◆ Quoted text:
>> Start

|
Compute-Aware Hybrid Attention Architecture Search: Selective Linear Attention Replacement via Layer-wise Knowledge Distillation |
|||
| Videet Mehta | Sanjith Udupa | Vineet Sharma | |
| Final project for 6.7960, MIT | December 2025 | |||
|
Compute-Aware Hybrid Attention Architecture Search: Selective Linear Attention Replacement via Layer-wise Knowledge Distillation |
|||
| Videet Mehta | Sanjith Udupa | Vineet Sharma | |
| Final project for 6.7960, MIT | December 2025 | |||
The computational demands of large language models continue to grow, driven largely by the quadratic complexity of self-attention. For a sequence of length \(n\), standard attention requires \(O(n^2)\) time and memory. This makes long-context inference expensive and limits practical deployment.
Linear attention mechanisms reduce this complexity to \(O(n)\), but replacing all attention layers with linear variants typically degrades model quality. This raises a question: are all attention layers equally important, or can we selectively replace only those layers where linear attention performs well?

>> End

◆ Raw data:
>> Start

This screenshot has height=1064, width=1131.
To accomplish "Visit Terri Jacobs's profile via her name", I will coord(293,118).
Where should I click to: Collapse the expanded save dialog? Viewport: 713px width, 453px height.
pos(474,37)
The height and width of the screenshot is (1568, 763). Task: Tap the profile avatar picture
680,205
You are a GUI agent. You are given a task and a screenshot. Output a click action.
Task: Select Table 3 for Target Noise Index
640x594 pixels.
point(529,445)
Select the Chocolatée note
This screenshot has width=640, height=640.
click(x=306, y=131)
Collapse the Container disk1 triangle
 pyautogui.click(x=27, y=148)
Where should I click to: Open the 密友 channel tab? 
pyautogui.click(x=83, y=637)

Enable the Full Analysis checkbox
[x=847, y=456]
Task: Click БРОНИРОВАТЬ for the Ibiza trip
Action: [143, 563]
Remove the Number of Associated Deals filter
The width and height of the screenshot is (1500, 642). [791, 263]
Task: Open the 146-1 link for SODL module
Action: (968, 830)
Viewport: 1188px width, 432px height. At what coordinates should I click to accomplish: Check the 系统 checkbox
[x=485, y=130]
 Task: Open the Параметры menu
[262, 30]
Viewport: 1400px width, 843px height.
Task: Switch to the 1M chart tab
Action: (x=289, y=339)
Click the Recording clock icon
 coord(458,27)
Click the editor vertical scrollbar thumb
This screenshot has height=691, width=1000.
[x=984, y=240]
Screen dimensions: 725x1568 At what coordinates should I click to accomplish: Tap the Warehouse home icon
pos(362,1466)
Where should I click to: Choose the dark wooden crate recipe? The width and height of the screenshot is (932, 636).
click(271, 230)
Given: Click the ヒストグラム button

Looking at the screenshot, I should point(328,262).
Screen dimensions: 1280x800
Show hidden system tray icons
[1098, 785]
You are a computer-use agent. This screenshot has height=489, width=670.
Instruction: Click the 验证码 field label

>> End

◆ Short problem 1: From the hybrid attention write-up, copy the stretch from "Linear attention mechanisms" through "attention performs well?".
◆ Short problem 2: According to the hybrid attention write-up, which course was the project done for?
◆ Short problem 3: Carry the hybrid attention write-up forward from its last sentence.

◆ Exercise result 1:
Linear attention mechanisms reduce this complexity to \(O(n)\), but replacing all attention layers with linear variants typically degrades model quality. This raises a question: are all attention layers equally important, or can we selectively replace only those layers where linear attention performs well?

◆ Exercise result 2: 6.7960 at MIT.

◆ Exercise result 3:
Our goal was to develop a method for identifying which layers in a transformer can be safely replaced with linear attention, and which layers should retain full softmax attention.
We developed a two-stage approach. In Stage 0, we train linear attention replacements for each layer independently using knowledge distillation. This gives us a measure of how "replaceable" each layer is. In Stage 1, we assemble a hybrid model by selecting the best-performing layers for replacement and fine-tune the complete model using knowledge distillation with a decoupled top-k KL divergence objective.
We conducted experiments using pretrained layers from Qwen3-1.7B [8] (28 layers, 2048 hidden size) to train layer replacements for two different linear attention mechanisms: Gated Linear Attention (GLA) and RWKV7 from the Flash Linear Attention library in Stage 0. We then constructed a hybrid model picking between these trained layer replacements and used Qwen3-8B as the teacher for Stage 1 distillation. We evaluated a hybrid model that used GLA. Our results show clear patterns in layer sensitivity, with middle layers being significantly harder to replace than early or late layers.
We investigated two linear attention mechanisms as candidates for layer replacement: Gated Linear Attention (GLA) and RWKV7.
Gated Linear Attention (GLA) [4] replaces softmax attention with a gated recurrent formulation. The key insight is that attention can be computed as a weighted sum over a recurrent state, with data-dependent gates controlling information flow.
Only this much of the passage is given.